Concluindo, embora interessante,
o filme peca por vedar ao desconhecedor da obra a total compreensão do enredo.
Apesar disso, apresenta momentos cativantes e comporta uma componente de
caracterização histórica e social interessante. De qualquer forma, é
recomendável ler o livro de Saramago antes de ver este projeto de João Botelho.
Aqui chegados, contudo, uma
questão importa colocar: a circunstância de uma narrativa se transformar em bestseller é,
por si só, garantia de sucesso a nível de bilheteira?
Vem isto a propósito do último objeto fílmico baseado num romance de José Saramago: “O Ano da Morte de Ricardo
Reis” – sabemos que a narrativa, dada à estampa no ano de 1984, não repetiu o
êxito, esse sim, retumbante, que Saramago colhera dois anos antes, com
“Memorial do Convento”. Em abono deste último, poderemos aduzir que alguém
jamais se atreveu a transpor para a grande tela as aventuras de Baltasar e
Blimunda, no entanto há uma constante, ou, melhor dizendo, uma maldição a
pairar nas películas de João Botelho: não importa se o livro teve boa ou má
carreira a nível de vendas – João Botelho é um caso evidente de inexistente
apetência para a sétima arte.
Para este juízo, baseamo-nos, justamente,
em duas películas realizadas por este “cineasta”: “Os Maias”, de 2014,
(inspirado no romance de Eça de Queirós) e “Quem és tu?”, de 2001, (adaptado a
partir de “Frei Luís de Sousa”, de Almeida Garrett). Em ambos os casos estamos
em presença de um cinema anémico, entediante e soporífero que desmerece dos
textos-fonte onde bebeu a suposta inspiração. Acresce, ademais, a estes
preocupantes exercícios fílmicos, a circunstância de aqueles textos literários
oitocentistas serem referências seminais e objetos literários de créditos
firmados e ampla divulgação: são, “apenas” duas das maiores glórias editoriais do
nosso século XIX.
Se João Botelho havia já prestado um mau
serviço, nas suas desastrosas adaptações de dois dos nossos maiores clássicos,
quem o terá persuadido a reiterar o seu impudente sendeiro? Eis o denso
mistério que não conseguimos deslindar...

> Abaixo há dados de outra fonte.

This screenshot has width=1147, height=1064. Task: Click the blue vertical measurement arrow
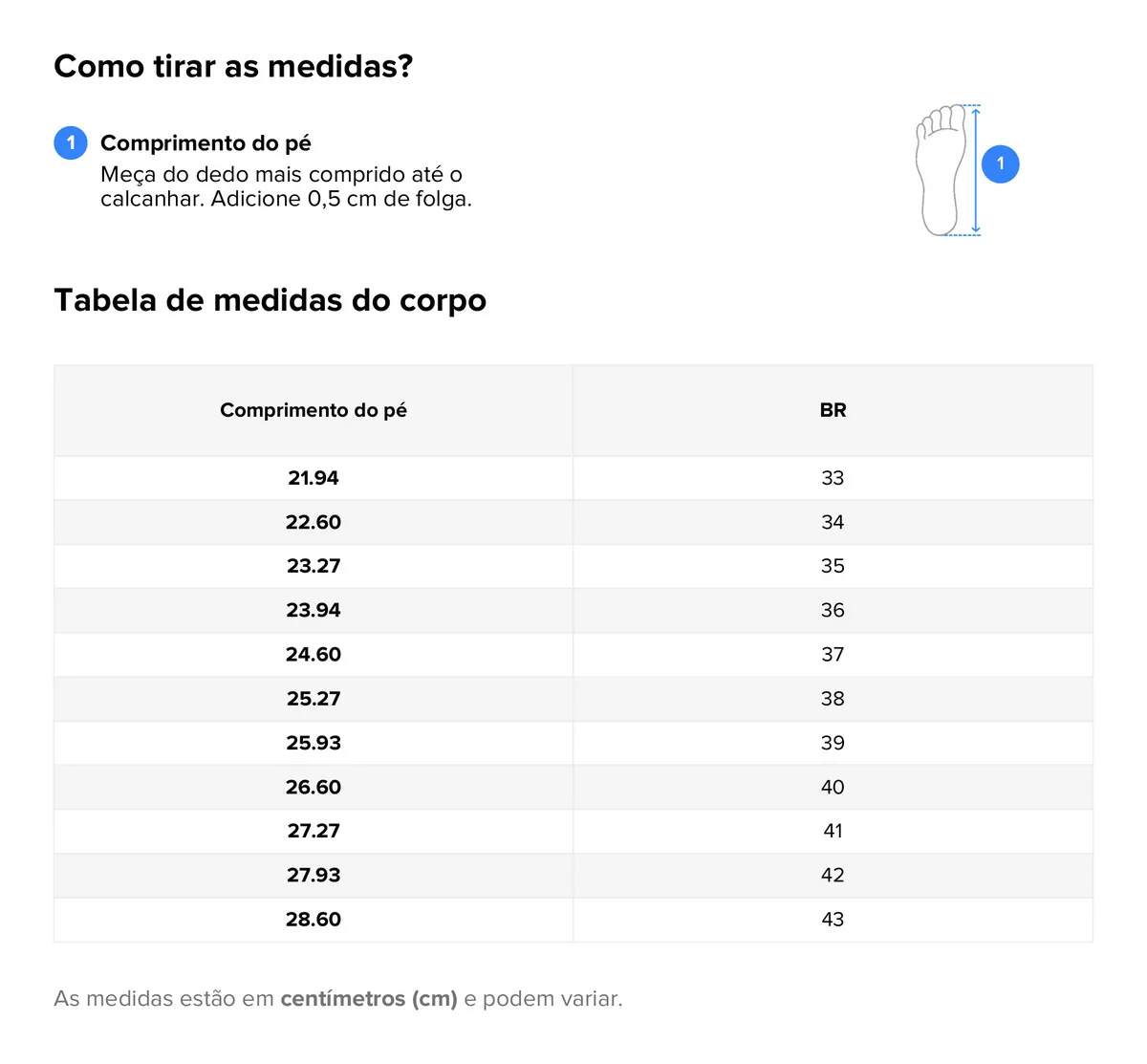click(x=976, y=170)

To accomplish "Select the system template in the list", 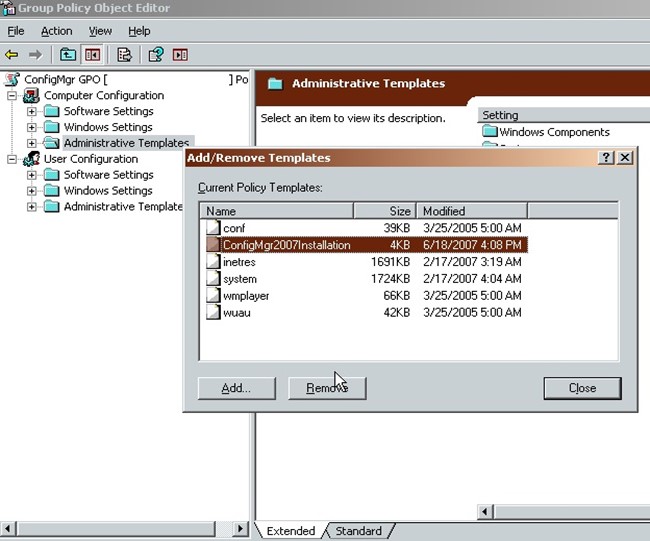I will [240, 279].
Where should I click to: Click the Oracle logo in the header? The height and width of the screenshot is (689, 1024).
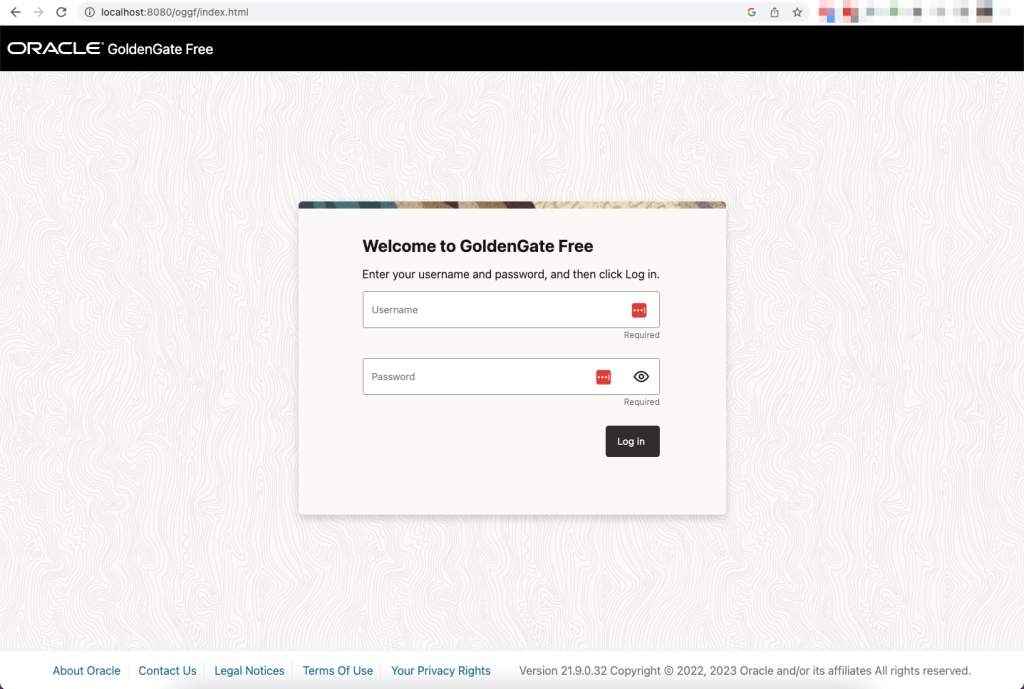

O cineasta comete, logo de início um
clamoroso erro de “casting” ao atribuir o papel de protagonista a um Chico Diaz
que, manifestamente não convence: a qualquer altura esperamos que o ator
descambe num sotaque nordestino e desate a cantar forró. Luís Lima Barreto
corporiza um Fernando Pessoa entre o bronco, o indecifrável e o introspetivo
dando-se ares de um esoterismo bacoco e egocêntrico; Lídia (Catarina
Wallenstein) e Marcenda (Victoria Guerra) passam pelo filme como dois manequins
a dificultarem a escolha de Ricardo Reis (o que torna difícil ao espetador
desprevenido sentir alguma espécie de empatia pelo protagonista). O
protagonismo de Reis é, aliás, uma das debilidades maiores da película, uma vez
que as restantes personagens secundárias acabam transformadas em meros
acessórios pelo travejamento narrativo.
A própria intriga(?), centrando-se no ano
de 1936, está muito marcada pelo contexto histórico que é omnipresente, mas do
qual as personagens não se parecem saber libertar. Há, igualmente, uma evidente
dificuldade de transposição do texto literário para o celuloide: as
intertextualidades que proliferam no texto saramaguiano são dificilmente
perceptíveis no filme de João Botelho.
Um outro aspeto “manqué” na anterior
filmografia do realizador e que aqui se afirma, uma vez mais, é o escasso
sentido cinemático das suas produções. Há um pavoroso arrastamento da ação que
quase nos mergulha num colapso nervoso e, para compensar, as personagens
desempenham, por vezes, um “overacting” mais exagerado ainda pelo jogo de luzes
e sombras que faz lembrar o expressionismo alemão. Será propositado?